Les fonds du canal du Mozambique recèlent des milliards de mètres cubes de gaz, l’équivalent selon les experts des réserves de la mer du Nord ou du golfe Persique. Au début des années 2010, la découverte de ces gisements gaziers au large a suscité un immense espoir pour le Mozambique, considéré comme l’un des pays les plus pauvres au monde. Aujourd’hui, les leaders mondiaux de l’énergie sont à la manœuvre : l’italien ENI, l’américain Exxon Mobil, et bien sûr le français Total Energies avec son projet « Mozambique LNG » qui a nécessité un investissement de plus de 18 milliards d’euros. Sauf que ce mégaprojet gazier situé au large des côtes de la province du Cabo Delgado a été brutalement interrompu en 2021. Cette année-là, les djihadistes ont précipité la province dans le chaos. Selon madame Cissé, « l’exploitation gazière et pétrolière offshore, cruciale pour l’économie mozambicaine, est directement menacée par cette insécurité régionale persistante. En novembre 2024, le projet Rovuma LNG, conduit par ENI et ExxonMobil, a également été suspendu en raison de la recrudescence des attaques des groupes liés à l’État islamique dans la région. » Les élections générales du 9 octobre 2024 qualifiées des « plus frauduleuses depuis 1999 » par l’ONG Public Integrity Center (CIP) ont encore aggravé la situation intérieure du pays qui pourrait devenir un « eldorado maudit ». « Bien que l’Union européenne voie dans le gaz mozambicain une alternative stratégique pour réduire sa dépendance au gaz russe, les investisseurs hésitent à engager des capitaux dans ce contexte sécuritaire régional volatile. » Enfin le trafic de drogue et la piraterie, qui se développent dans la partie septentrionale du canal, s’ajoutent aux enjeux sécuritaires auxquels est confronté le Mozambique.

Une concurrence plus ou moins ouverte et assumée
Selon une étude de l’Institut français des relations internationales datant de 2022 2, le canal du Mozambique est « un espace dans lequel sont en concurrence, de façon plus ou moins ouverte et assumée, des puissances internationales telles que les États-Unis, la France, la Russie, la Chine ou l’Inde. Ils proposent investissements économiques et coopération sécuritaire ». C’est bien sûr le cas de la Russie dont la « stratégie consiste à fournir des services de sécurité et de communication en échange de ressources naturelles et/ou d’un soutien lors des votes au Conseil de sécurité des Nations unies ». C’est aussi vrai pour la Chine. Dès 2023, le député Yannick Chenevard avançait dans ses travaux 3 pour la commission de la Défense nationale et des forces armées que la Chine a « multiplié les investissements dans la région, faisant du Mozambique le point d’entrée de la Communauté de développement de l’Afrique australe.
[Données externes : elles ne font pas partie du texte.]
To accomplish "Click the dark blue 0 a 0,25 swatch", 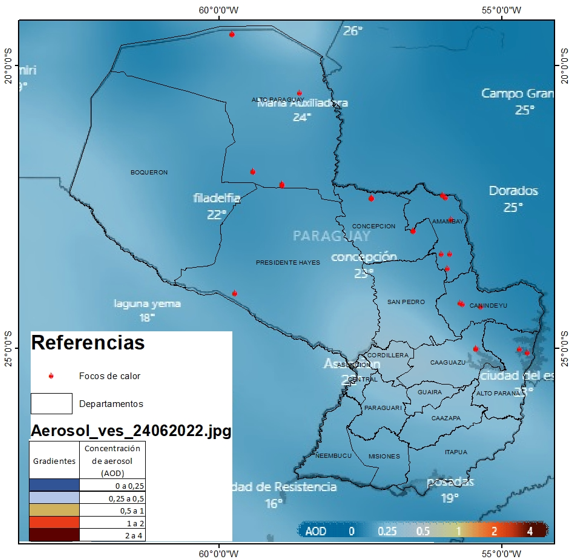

Elle privilégie les investissements dans les infrastructures de transport comme la rénovation de l’aéroport de Maputo, la construction d’une autoroute ou l’extension du port de Nacala ». Dans ce contexte, l’Inde veut également avoir voix au chapitre. Grâce à sa communauté très présente à Madagascar, New Dehli se voit comme un acteur incontournable pour la stabilité de la région. Les plus grandes puissances internationales se sont retrouvées « autour de trois enjeux majeurs : contrôler une voie maritime stratégique, accéder aux ressources naturelles, et affirmer leur influence géopolitique et militaire ».